Слушая генерала и глядя, как он загребает своими сильными с виду руками, растопырив длинные пухлые пальцы, Ипат не знал, надо ли ему радоваться обещанию генерала.
Среди питомцев случай с Лейлой и несчастие Ипата сделались, конечно, тотчас известны. Хозяйки получила лакомый предмет для пересудов. Одни смеялись над неудачливым вдовцом из-под венца, другие жалели Ипата. Многие из хозяев получили неказистых жен — совестливым питомцам казалось нелегко выбирать жену, словно корову на базаре, этим и достался обор: у того хозяйка щербовата, у этого кособока, — под конец сватовства опекуну прискучило разбираться, приходилось пары сводить прямо силой. Иного парня надзиратели гнали к опекунскому столу пинками, а невесту надзирательницы тащили за руки.
Не один хозяин и не одна хозяйка, наверное, мечтали в поезде о побеге, окрыленные удачей Лейлы. Бдительная стража пресекала попытки побегов, а денег, чтобы подкупить сторожей, как то сделал поручик Друцкой, у питомцев не было. Поезд новых поселенцев прибыл в полном составе, не потеряв даже ни одного малолетка…
В Горянове питомцев ввели в еще недостроенные новые дома, построенные по образцу аракчеевских военных поселений. На каждый дом было отведено по четыре десятины[3] земли в каждом поле, т. е. по двенадцати десятин на хозяйство; каждому хозяину было дано по четыре коровы, по десятку овец и к ним одиннадцатый баран, по десятку кур и к ним одиннадцатый петух; к лошадям была выдана упряжь — рабочая и праздничная, была и телега, и дровни, и летняя таратайка, и зимние легкие санки, была и соха и борона, и по два кнута — один простой, другой с кисточкой, заступы, топоры и пилы, буравчики, в домах вся утварь к приезду хозяек — ведра, горшки, ухваты, лохани, подойники; около рукомойника в каждом доме было привешено зеркальце, а на полочке лежало по куску мыла и частый и редкий гребешок…

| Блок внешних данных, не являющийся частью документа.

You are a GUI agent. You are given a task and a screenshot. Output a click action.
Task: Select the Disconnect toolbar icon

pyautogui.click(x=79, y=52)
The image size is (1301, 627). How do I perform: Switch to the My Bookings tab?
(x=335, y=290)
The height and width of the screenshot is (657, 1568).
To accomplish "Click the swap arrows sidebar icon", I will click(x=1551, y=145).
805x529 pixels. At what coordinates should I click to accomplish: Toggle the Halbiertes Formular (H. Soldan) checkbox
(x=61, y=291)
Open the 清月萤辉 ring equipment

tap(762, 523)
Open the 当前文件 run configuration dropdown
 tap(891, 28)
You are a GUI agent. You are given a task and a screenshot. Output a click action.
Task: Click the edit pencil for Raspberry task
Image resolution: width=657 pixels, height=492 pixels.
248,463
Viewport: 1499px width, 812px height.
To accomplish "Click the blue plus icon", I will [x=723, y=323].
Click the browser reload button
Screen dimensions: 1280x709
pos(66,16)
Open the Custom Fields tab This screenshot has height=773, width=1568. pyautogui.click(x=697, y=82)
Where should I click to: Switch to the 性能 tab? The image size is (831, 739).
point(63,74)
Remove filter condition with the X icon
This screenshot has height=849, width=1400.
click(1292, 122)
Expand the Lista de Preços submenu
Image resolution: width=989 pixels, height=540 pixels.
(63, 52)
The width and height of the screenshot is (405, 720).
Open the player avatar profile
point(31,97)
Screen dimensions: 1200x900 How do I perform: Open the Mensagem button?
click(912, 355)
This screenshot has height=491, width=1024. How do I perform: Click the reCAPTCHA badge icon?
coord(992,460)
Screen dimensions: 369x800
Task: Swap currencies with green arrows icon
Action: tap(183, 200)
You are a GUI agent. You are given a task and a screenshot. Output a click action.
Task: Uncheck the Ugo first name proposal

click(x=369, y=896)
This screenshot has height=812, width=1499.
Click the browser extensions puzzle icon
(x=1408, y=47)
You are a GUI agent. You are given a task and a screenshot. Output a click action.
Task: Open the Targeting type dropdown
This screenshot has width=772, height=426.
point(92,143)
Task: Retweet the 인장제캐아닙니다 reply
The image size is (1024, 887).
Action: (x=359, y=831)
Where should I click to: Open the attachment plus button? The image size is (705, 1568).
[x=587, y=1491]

Те из новых хозяек, что работали раньше в московских свететках и ткали миткаль для московских фабрикантов, обрадовались, увидев в новых избах кросны и прялки, а многие из новопоселянок и не знали, из чего прядут и из чего сделана ткань их одежд. Товарищи и товарки имели понятие о сельском хозяйстве и знали, как растет хлеб, а хозяева и хозяйки большей частью знали только покупной хлеб из московских булочных, кондитерских и пекарен.
Поля питомцев были заранее засеяны барскими, а теперь опекунскими мужиками, их звали в отличие от новых поселенцев «старожилами». А до сбора нового хлеба на каждый питомский дом выдавали в месяц по два пуда ржаной муки, по десяти фунтов гречневой или ячневой крупы; кроме того, на каждого человека из новопоселенцев полагалось временно, до уборки хлеба, в день по фунту говядины и столько же масла.
В Горянове было устроено свое особое управление: управляющий, счетовод, казначей, письмоводитель, писаря, доктор, фельдшера, полицейский пристав, полицейские сторожа, брандмейстер и пожарные… Управление разместилось в обширной барской усадьбе. Оно подчинялось только опекунскому совету. Местным властям было оставлено только содействовать распоряжениям горяновского управления и приводить их в исполнение. Получалось как бы царство в русском царстве. Царьком в горяновском царстве воссел генерал Хрущов.
Все было предусмотрено заранее при сочинении проекта нового поселения, кроме одной маленькой подробности, которая обнаружилась в первый же день, когда пришлось выгонять скотину на луг.
Во Владимирской губернии были наняты для юных счастливых новопоселян пастух, трубач и к нему два подпаска — один с басом, а второй с подбаском. Получилось пастушье трио трубачей. Был ли у пастухов с кем-либо из новопоселенцев или старожилов сговор — неизвестно. Пастухи в урочный день и час вышли на заре за деревню на горку и заиграли. Играли они чудесно. Сам генерал Хрущов в шлафроке вышел в столь ранний час на балкон управительского дома и слушал пастушью музыку, проливая чувствительные слезы. Коровы с ласковым и радостным мычанием стекались со всех сторон на зов пастушеского трио.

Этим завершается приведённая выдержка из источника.